Modelling optics and laser interferometers
(Our tools for detection gravitational waves)
We make use of several computer simulations and related tools for designing, analysing and optimising laser interferometers. You can find several of these simulation programs on the Wiki pages of the GEO Simulation Group. On gwoptics.org we provide open source software and other resources related to optical simulations:
A sophisticated simulation package for modelling optics and laser interferometers. Developed for the design of gravitational wave detectors, but easy to use for students with simpler lab-based setups. Get the program, the source and plenty of documentation on our Finesse page! See also SimTools, a collection of Matlab utility functions and scripts to be used with Finesse or other numerical simulations.
We needed a simple, powerful tool allowing non-programmers to quickly develop computer tools. Processing is free, cross-platform, provides quality graphics and exports applications for Windows, OS X, Linux, Android and online applets. See our many online examples and our open source Processing library!
Clear illustrations of optical setups are a key element for communicating the results of numerical models. With the Component Library we provide free vector graphics images of many common laser optics building blocks (use e.g. with Inkscape). See also the animated optical layout of the Einstein Telescope for another example for using SVG vector graphics in gravitational waves research.
Modern gravitational wave detectors are enormous scientific instruments, with laser interferometers at their heart. Light has both particle and wave characteristics. It transfers energy like a particle but propagates like a wave. Interferometry can display the wave-like nature of light. We make use of light waves to measure length between mirrors to an extremely high precision. A passing gravitational wave would change the observed distance between the mirrors and can thus be measured.
They key to the successful design and construction of such a laser interferometer, is to ensure that other disturbances, such as environmental noise or technical noise, do not disturb the interferometer signals.

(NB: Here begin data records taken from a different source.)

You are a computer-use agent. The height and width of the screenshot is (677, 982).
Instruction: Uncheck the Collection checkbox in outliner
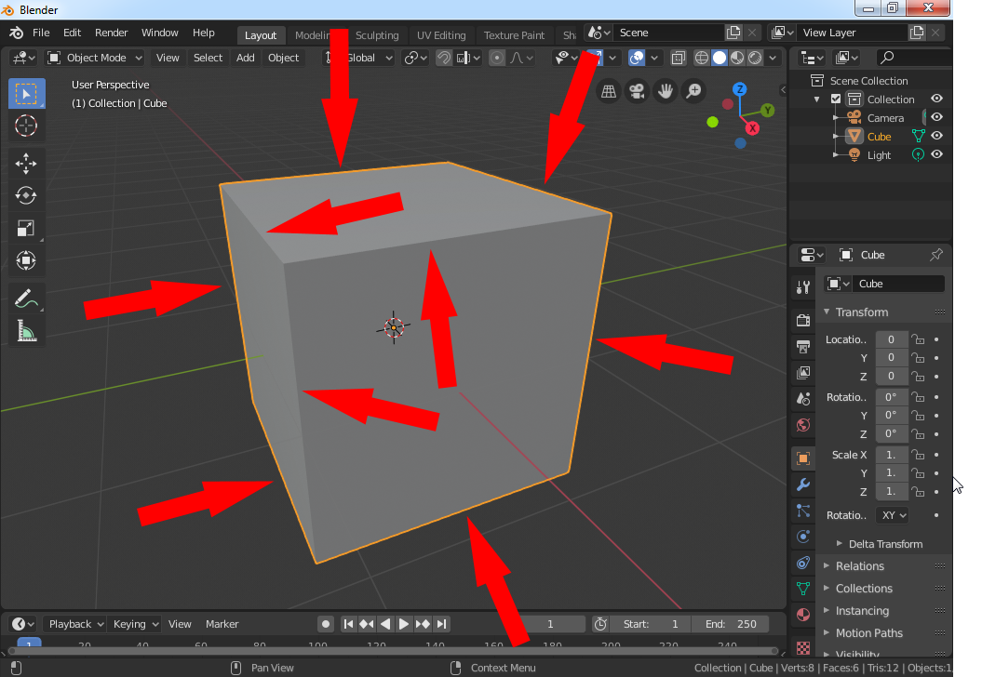tap(836, 100)
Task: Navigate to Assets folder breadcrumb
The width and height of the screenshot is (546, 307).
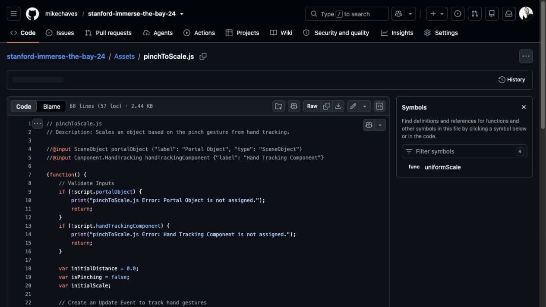Action: tap(124, 56)
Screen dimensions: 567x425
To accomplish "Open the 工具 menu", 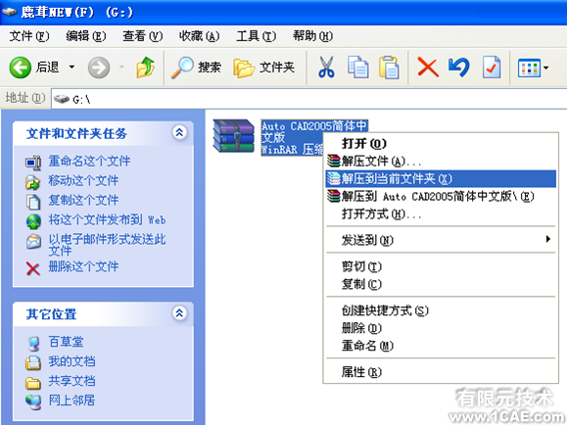I will 256,36.
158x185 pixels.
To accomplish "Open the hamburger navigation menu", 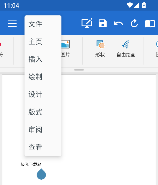I will [12, 23].
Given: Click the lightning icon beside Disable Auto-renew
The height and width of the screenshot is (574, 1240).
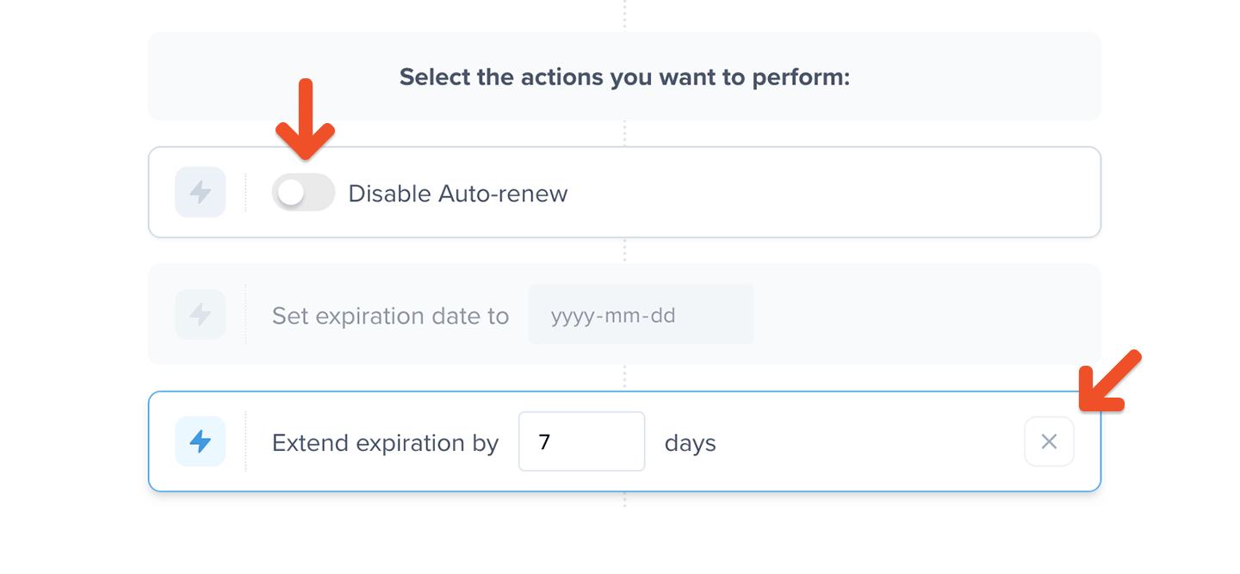Looking at the screenshot, I should tap(200, 192).
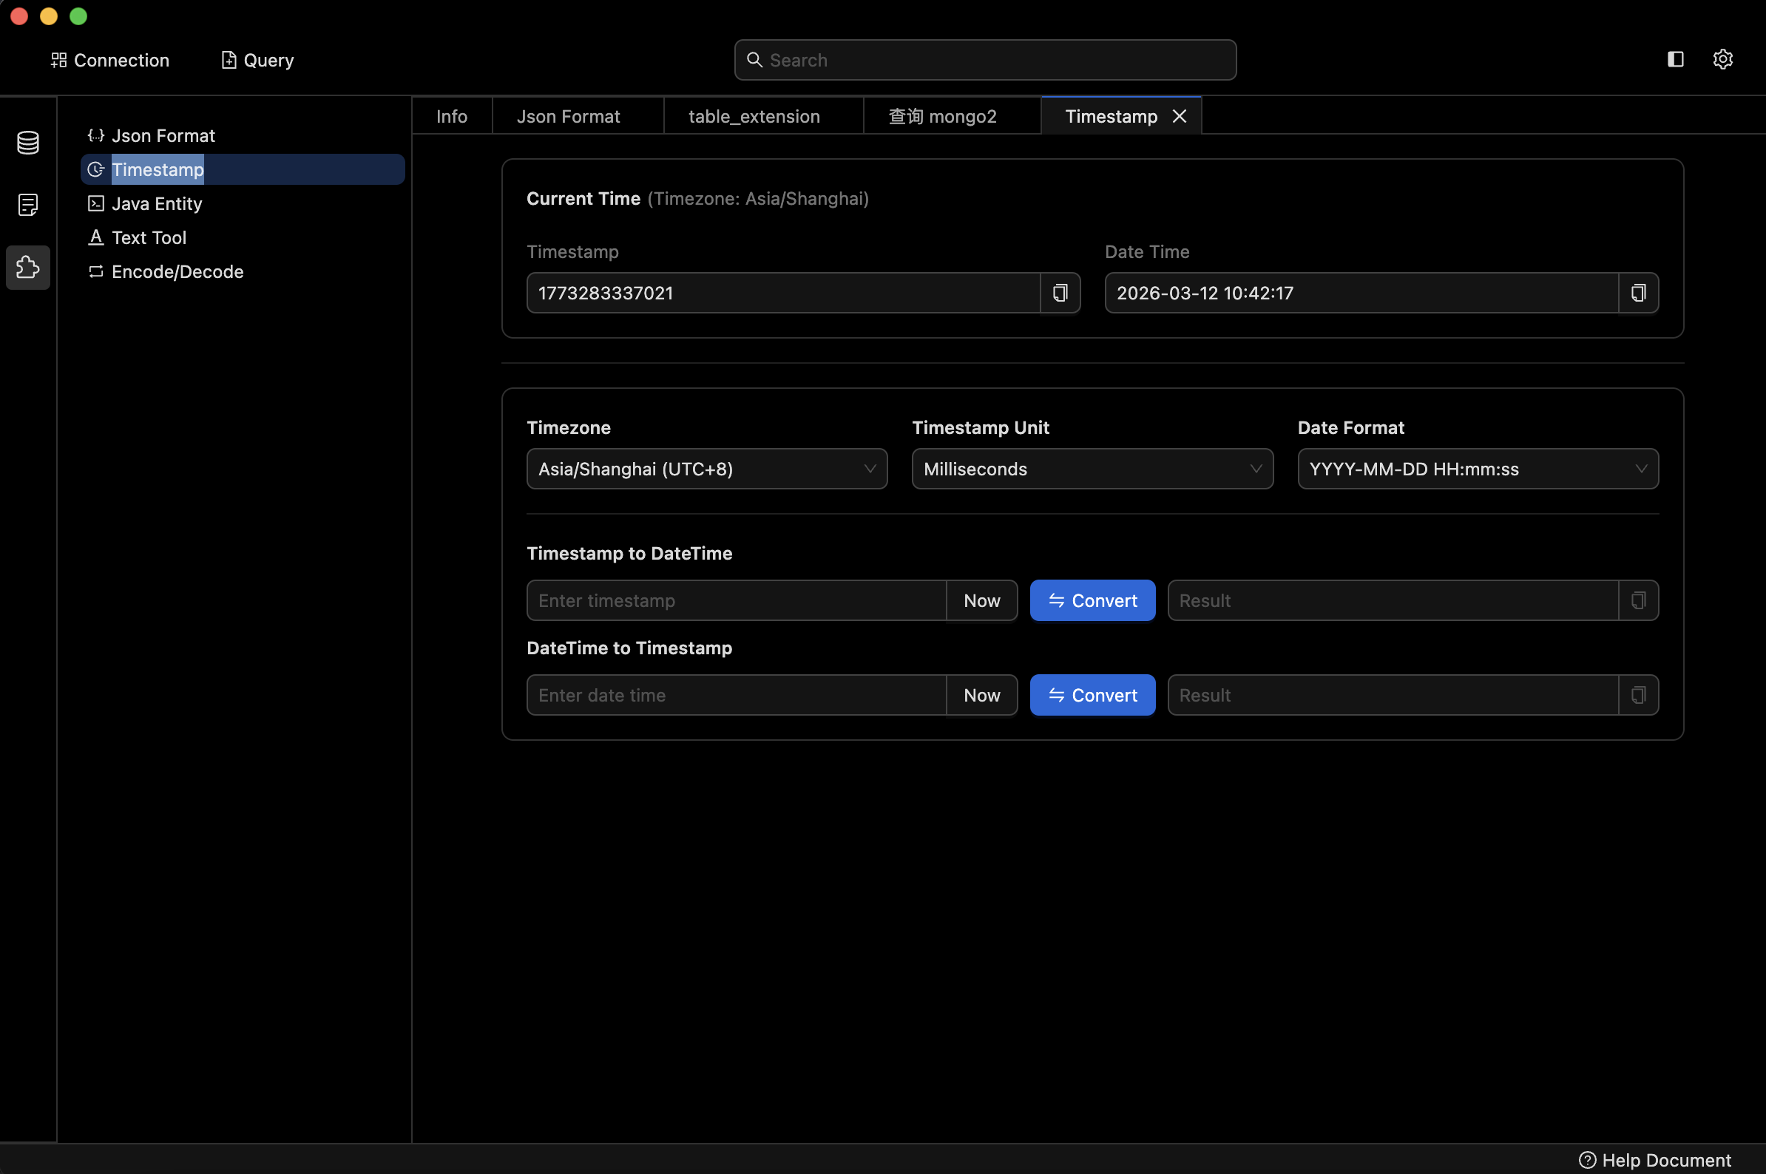This screenshot has width=1766, height=1174.
Task: Select the plugin puzzle-piece sidebar icon
Action: (x=28, y=267)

The individual elements that compose the interferometers, including mirrors, beam splitters, lasers, modulators, various polarising optics, photo detectors and so forth, are individually well described by relatively simple, mostly-classical physics. However, a new complexity arises from the special application and combination of these elements which is different from other applications. Thus optical design tasks are based on relatively simple mathematics but due to the complexity of the overall system, numerical simulations have to be used.
More information about the mathematical framework for describing the optical systems can be found in this online review article. Expert readers might be interested in this more the 400 pages long `first chapter' on optics in the so-called Virgo Book of Physics by Jean-Yves Vinet.